About this task:
Your job is to write out each record exactly, leaving none out.

Dataset records:

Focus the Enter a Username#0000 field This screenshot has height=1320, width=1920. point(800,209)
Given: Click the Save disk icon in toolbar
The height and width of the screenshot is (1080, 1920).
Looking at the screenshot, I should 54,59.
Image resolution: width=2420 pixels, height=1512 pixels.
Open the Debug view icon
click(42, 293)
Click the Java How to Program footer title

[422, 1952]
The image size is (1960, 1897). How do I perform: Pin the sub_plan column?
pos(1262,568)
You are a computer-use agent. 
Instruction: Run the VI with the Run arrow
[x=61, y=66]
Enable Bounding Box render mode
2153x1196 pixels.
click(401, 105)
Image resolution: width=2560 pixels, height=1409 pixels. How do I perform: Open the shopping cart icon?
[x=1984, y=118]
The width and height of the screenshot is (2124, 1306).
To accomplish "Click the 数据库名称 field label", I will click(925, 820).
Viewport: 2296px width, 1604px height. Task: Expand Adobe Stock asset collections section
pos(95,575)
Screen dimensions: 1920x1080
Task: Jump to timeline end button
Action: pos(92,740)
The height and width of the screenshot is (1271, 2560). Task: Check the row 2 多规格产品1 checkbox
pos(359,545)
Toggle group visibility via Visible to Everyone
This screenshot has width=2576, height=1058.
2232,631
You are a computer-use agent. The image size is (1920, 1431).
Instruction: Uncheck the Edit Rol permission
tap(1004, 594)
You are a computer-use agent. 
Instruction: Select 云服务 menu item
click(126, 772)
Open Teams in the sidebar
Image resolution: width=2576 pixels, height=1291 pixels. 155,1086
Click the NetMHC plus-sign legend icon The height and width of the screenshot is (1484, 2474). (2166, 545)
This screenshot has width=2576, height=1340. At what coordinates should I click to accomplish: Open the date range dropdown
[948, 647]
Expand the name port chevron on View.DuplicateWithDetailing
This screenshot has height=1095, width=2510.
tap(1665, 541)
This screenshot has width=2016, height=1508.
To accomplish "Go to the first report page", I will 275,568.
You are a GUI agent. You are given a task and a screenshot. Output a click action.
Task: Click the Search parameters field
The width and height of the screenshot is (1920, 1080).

Solution for this task:
Focus the Enter a Username#0000 field This screenshot has height=1320, width=1920. point(800,209)
Given: Click the Save disk icon in toolbar
The height and width of the screenshot is (1080, 1920).
Looking at the screenshot, I should 54,59.
Image resolution: width=2420 pixels, height=1512 pixels.
Open the Debug view icon
click(42, 293)
Click the Java How to Program footer title

[422, 1952]
The image size is (1960, 1897). How do I perform: Pin the sub_plan column?
pos(1262,568)
You are a computer-use agent. 
Instruction: Run the VI with the Run arrow
[x=61, y=66]
Enable Bounding Box render mode
2153x1196 pixels.
click(401, 105)
Image resolution: width=2560 pixels, height=1409 pixels. How do I perform: Open the shopping cart icon?
[x=1984, y=118]
The width and height of the screenshot is (2124, 1306).
To accomplish "Click the 数据库名称 field label", I will click(925, 820).
Viewport: 2296px width, 1604px height. Task: Expand Adobe Stock asset collections section
pos(95,575)
Screen dimensions: 1920x1080
Task: Jump to timeline end button
Action: pos(92,740)
The height and width of the screenshot is (1271, 2560). Task: Check the row 2 多规格产品1 checkbox
pos(359,545)
Toggle group visibility via Visible to Everyone
This screenshot has width=2576, height=1058.
2232,631
You are a computer-use agent. The image size is (1920, 1431).
Instruction: Uncheck the Edit Rol permission
tap(1004, 594)
You are a computer-use agent. 
Instruction: Select 云服务 menu item
click(126, 772)
Open Teams in the sidebar
Image resolution: width=2576 pixels, height=1291 pixels. 155,1086
Click the NetMHC plus-sign legend icon The height and width of the screenshot is (1484, 2474). (2166, 545)
This screenshot has width=2576, height=1340. At what coordinates should I click to accomplish: Open the date range dropdown
[948, 647]
Expand the name port chevron on View.DuplicateWithDetailing
This screenshot has height=1095, width=2510.
tap(1665, 541)
This screenshot has width=2016, height=1508.
To accomplish "Go to the first report page", I will 275,568.
You are a GUI agent. You are given a task and a screenshot. Output a click action.
Task: Click the Search parameters field
The width and height of the screenshot is (1920, 1080).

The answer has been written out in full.